— Goal of the exercise —
Reproduce each line from the records that holds "Given".

— Information shown —
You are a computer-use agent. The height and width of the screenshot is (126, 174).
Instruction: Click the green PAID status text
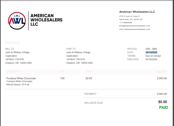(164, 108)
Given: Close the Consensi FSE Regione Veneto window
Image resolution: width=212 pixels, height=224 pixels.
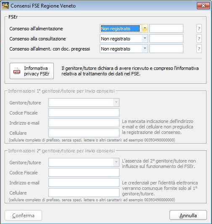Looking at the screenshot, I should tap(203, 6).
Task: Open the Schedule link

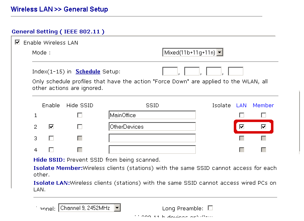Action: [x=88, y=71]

==

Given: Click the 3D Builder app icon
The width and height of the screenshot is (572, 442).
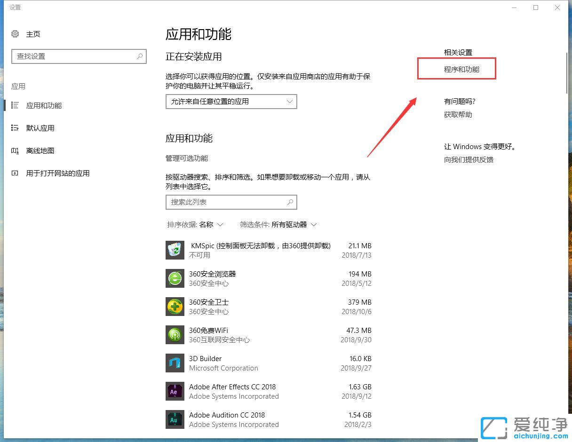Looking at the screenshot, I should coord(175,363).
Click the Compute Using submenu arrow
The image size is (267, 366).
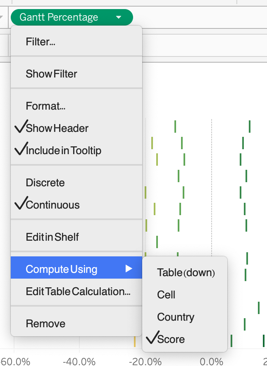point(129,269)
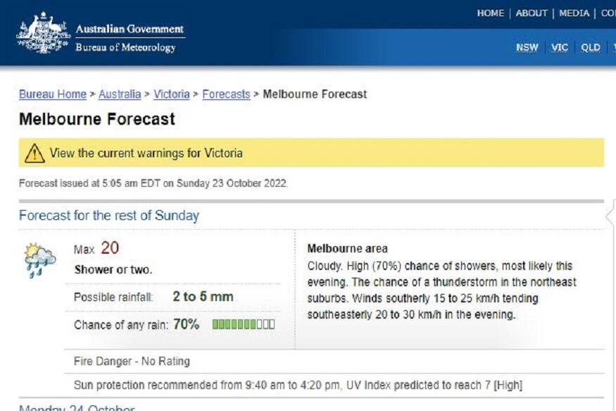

==

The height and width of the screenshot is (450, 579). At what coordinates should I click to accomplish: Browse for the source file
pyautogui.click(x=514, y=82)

— Answer for this exercise —
Given: Close the Consensi FSE Regione Veneto window
Given: Click the 3D Builder app icon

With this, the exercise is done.